Mozart/Rachmaninov: Concertos & “Grigory Sokolov: A Conversation That Never Was” (Deutsche Grammophon, 2017)


Na sua última grande entrevista, em 1941, Sergei Rachmaninoff confessava que ao abandonar a Rússia tinha imediatamente renunciado a si: “Perdendo o meu país, perdi-me a mim mesmo”. Stravinsky costumava dizer algo do género. Aliás, como a generalidade dos órfãos da Revolução de Outubro, imagina-se que nem na poesia encontrasse consolo: “As saudades da pátria, que ilusão”, “Que me importam os rostos entre os quais/ possa viver como um leão rugindo?”, “O voraz leitor de jornais/ e mungidor de intrigas/ é do século vinte/ e eu de todos os séculos!”, “Perplexa como um tronco/ sou o que resta de uma alameda”, escreveu Tsvetáieva no exílio. Claro que Rachmaninoff não precisou de emigrar para conhecer a alienação e a carência: pelo contrário, cedeu-lhes o palco desde a primeira hora. E no “Concerto para Piano Nº 3”, em Ré menor, Op. 30, é toda uma assombração litúrgica que põe em cena, com aquelas ruminações ortodoxas entremeadas pelo telintar das vozes dos anjos: entregue a Sokolov, o início da longa cadenza é uma lenta procissão de um eremita à luz da vela, com o livro sagrado na mão esquerda e um sino na direita. E como Horowitz, Gilels ou Berman antes de si, eleva a melancolia do Adagio a um ato de comunhão e conduz ao êxtase a energia triunfalista do Finale. Trata-se de uma gravação arrebatadora, de 1995, nos Proms, com a Filarmónica da BBC e Yan Pascal Tortelier como que tomados de um fascínio irresistível por tudo aquilo que se passava ao piano. 

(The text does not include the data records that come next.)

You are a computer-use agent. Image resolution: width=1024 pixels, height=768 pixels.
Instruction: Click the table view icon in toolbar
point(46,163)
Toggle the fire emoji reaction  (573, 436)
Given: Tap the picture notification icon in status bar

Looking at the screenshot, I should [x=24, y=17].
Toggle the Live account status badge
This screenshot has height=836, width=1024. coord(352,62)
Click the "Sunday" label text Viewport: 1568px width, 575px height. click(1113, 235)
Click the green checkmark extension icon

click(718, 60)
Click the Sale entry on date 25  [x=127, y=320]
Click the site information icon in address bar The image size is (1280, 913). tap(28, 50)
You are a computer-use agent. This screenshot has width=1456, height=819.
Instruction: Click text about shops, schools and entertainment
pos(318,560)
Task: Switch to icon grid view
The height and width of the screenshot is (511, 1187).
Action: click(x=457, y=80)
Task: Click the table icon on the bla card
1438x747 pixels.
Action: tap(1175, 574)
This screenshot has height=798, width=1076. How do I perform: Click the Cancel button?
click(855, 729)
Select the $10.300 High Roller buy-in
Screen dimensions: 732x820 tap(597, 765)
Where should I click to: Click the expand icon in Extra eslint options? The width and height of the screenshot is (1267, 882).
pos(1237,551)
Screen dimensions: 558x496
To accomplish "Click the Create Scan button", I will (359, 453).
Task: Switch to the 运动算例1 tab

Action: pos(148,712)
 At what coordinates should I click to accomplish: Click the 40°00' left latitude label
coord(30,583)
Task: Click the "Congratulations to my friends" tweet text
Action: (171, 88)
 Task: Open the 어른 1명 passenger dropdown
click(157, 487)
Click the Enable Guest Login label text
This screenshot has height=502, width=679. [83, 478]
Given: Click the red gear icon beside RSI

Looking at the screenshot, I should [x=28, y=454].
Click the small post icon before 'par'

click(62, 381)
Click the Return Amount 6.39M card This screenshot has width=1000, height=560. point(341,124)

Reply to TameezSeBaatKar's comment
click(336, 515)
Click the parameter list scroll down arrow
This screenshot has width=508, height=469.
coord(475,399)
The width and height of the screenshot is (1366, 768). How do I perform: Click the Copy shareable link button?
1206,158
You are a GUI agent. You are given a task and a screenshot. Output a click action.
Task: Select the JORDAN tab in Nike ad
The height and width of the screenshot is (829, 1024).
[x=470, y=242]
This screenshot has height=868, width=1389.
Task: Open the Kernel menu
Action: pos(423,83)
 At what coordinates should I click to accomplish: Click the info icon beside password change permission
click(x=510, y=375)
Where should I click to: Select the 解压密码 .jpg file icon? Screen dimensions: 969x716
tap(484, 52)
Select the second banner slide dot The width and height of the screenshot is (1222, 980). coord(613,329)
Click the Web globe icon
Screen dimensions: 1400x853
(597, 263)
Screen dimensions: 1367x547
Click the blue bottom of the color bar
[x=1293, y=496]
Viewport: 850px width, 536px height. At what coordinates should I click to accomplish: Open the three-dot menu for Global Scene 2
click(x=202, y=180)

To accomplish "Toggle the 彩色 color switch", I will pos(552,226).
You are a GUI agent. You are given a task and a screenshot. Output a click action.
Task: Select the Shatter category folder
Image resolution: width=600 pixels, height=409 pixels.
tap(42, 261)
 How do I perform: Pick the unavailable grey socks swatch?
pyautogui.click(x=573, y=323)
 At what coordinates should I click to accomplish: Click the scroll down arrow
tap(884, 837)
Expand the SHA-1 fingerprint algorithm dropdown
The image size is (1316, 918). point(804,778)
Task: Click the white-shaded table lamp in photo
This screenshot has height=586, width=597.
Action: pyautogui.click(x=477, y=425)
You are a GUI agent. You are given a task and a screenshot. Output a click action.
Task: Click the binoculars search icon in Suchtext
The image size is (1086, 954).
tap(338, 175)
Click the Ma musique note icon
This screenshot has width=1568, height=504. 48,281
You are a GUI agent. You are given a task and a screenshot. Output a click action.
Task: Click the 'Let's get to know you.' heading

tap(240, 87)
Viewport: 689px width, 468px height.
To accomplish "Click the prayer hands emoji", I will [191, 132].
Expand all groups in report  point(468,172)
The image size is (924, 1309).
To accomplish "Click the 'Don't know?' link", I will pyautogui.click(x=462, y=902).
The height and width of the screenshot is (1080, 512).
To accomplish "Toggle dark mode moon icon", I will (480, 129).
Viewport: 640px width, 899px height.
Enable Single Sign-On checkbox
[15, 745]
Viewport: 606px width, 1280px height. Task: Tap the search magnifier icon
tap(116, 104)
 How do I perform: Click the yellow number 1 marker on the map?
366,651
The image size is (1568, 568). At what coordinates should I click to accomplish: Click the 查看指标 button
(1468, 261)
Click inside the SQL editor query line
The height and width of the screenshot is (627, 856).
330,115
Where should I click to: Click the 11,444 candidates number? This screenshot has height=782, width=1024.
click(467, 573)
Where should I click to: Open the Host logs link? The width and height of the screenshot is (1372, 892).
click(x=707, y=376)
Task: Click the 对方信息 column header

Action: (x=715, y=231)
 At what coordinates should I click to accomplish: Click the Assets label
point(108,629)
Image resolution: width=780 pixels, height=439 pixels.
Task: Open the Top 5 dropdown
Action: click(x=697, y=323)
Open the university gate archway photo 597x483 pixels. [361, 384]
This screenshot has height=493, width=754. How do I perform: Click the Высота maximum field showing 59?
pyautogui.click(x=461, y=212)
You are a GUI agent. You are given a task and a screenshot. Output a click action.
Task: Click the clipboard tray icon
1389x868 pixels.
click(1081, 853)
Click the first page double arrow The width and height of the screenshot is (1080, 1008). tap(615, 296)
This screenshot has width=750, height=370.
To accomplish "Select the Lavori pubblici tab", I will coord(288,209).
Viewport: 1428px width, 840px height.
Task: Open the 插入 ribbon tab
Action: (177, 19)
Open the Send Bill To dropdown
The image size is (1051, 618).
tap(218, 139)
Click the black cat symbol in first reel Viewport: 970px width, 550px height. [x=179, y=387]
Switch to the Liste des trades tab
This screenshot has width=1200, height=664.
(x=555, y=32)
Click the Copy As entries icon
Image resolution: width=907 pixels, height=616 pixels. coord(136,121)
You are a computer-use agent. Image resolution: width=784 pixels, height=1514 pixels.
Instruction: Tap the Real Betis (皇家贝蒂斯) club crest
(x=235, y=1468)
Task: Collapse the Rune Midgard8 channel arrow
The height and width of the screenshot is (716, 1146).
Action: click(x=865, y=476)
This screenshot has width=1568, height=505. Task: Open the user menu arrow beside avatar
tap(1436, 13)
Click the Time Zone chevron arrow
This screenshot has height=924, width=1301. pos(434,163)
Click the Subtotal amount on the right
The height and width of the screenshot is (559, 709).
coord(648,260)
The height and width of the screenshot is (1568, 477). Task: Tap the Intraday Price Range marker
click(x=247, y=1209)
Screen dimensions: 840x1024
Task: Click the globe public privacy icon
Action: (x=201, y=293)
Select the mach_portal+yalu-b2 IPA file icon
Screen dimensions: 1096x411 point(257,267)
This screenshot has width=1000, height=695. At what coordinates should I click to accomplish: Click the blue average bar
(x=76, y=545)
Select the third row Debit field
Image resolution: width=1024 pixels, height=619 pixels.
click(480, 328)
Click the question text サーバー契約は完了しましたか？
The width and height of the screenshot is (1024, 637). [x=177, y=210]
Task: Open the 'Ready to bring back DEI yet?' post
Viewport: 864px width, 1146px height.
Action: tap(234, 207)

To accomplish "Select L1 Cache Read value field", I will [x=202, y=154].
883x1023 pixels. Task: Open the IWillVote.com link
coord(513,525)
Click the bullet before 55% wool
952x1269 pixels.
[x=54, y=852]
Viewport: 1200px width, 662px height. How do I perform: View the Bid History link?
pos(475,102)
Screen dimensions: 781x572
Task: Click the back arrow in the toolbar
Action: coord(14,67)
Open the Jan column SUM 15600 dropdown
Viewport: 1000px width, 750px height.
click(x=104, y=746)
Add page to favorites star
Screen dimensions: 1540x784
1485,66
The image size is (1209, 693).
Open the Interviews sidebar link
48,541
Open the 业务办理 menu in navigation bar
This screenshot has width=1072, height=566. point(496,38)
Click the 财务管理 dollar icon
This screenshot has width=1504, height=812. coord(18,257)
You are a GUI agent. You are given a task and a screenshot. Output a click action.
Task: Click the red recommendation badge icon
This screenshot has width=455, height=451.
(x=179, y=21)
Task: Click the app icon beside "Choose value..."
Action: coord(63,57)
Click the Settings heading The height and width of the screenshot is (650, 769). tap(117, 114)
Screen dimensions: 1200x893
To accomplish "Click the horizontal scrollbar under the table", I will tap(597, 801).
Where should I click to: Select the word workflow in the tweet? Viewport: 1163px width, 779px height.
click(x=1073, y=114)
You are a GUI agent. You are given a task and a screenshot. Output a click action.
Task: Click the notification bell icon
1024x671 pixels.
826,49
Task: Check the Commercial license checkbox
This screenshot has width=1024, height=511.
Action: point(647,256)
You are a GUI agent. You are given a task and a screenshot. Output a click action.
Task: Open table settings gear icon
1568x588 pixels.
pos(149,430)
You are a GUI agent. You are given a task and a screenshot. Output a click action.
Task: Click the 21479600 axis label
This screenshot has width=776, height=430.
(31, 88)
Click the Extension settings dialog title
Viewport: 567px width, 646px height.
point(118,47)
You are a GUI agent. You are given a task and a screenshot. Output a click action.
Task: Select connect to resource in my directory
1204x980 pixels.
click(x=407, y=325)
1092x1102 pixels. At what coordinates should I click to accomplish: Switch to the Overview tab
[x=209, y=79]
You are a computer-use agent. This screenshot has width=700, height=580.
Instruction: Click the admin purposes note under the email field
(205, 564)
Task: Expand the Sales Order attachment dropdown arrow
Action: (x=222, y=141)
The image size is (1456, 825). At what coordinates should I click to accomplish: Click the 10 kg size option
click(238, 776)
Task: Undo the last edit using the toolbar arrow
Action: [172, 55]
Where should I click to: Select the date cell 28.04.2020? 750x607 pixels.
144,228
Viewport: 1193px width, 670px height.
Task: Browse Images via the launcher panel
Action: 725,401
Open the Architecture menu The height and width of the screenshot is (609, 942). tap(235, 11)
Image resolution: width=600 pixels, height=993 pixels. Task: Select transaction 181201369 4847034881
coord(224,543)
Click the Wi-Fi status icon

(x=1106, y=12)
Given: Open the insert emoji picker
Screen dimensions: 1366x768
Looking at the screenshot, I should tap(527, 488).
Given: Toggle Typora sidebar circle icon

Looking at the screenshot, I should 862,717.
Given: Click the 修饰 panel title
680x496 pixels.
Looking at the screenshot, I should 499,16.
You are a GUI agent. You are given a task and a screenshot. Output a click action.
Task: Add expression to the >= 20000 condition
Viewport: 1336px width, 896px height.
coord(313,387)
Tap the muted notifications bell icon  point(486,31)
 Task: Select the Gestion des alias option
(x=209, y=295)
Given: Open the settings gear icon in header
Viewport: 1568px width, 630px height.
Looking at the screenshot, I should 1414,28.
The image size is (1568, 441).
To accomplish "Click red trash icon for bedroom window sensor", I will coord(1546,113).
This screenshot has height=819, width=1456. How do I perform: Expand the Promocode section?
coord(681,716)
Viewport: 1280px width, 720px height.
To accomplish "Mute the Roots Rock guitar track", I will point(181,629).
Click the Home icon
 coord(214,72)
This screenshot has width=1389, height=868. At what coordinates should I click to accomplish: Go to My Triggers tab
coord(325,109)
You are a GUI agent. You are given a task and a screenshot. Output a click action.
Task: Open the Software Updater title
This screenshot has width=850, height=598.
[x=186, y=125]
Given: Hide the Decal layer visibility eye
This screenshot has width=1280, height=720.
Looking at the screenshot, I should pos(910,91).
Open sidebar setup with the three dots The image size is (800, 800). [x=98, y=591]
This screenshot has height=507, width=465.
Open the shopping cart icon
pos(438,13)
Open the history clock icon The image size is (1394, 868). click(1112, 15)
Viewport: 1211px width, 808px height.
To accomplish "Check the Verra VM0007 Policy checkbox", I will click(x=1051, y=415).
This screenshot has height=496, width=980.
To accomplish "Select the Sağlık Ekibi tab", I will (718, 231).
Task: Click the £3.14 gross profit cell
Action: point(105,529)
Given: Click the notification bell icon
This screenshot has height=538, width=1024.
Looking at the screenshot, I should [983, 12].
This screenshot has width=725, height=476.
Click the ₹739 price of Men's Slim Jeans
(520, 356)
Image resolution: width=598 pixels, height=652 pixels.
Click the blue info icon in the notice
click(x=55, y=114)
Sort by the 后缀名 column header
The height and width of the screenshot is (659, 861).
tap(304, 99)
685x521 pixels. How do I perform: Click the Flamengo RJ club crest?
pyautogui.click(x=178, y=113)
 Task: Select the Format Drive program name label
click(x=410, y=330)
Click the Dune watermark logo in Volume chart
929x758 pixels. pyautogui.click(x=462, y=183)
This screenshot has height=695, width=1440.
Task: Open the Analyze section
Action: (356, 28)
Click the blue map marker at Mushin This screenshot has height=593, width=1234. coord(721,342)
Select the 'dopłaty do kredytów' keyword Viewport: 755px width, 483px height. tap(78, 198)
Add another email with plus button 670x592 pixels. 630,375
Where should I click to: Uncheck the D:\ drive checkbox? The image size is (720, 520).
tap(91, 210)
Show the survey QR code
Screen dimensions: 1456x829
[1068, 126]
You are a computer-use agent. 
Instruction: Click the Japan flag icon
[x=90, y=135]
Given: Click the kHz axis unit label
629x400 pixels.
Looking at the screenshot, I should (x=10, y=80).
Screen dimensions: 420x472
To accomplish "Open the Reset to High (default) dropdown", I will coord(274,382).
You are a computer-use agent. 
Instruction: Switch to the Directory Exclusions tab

O mesmo se pode dizer da Orquestra de Câmara Mahler e de Trevor Pinnock no “Concerto para Piano Nº 23”, em Lá maior, K 488, de Mozart, num registo de 2005, também ele ao vivo. Aqui, é igualmente pelo Adagio (mais que raro, um objeto absolutamente insólito nos concertos para piano do compositor) que as coisas se definem e ao mesmo tempo transcendem: Sokolov toca-o de fora para dentro, reforçando-lhe a inclinação para a quietude, nem que seja para, depois, lhe reanimar a dimensão operática, casando a graça e a tragédia que tantas vezes se cruzam em Mozart. Como diz o maestro Valentin Nesterov em “A Conversation That Never Was”, documentário criado a partir de depoimentos de amigos e colegas do pianista, de material proveniente de arquivos estatais e de coleções particulares e dos poemas de Inna Sokolova (sua mulher): “O ‘Grisha’ dirige a música até às profundezas do seu coração para a fazer obedecer aos seus desígnios”.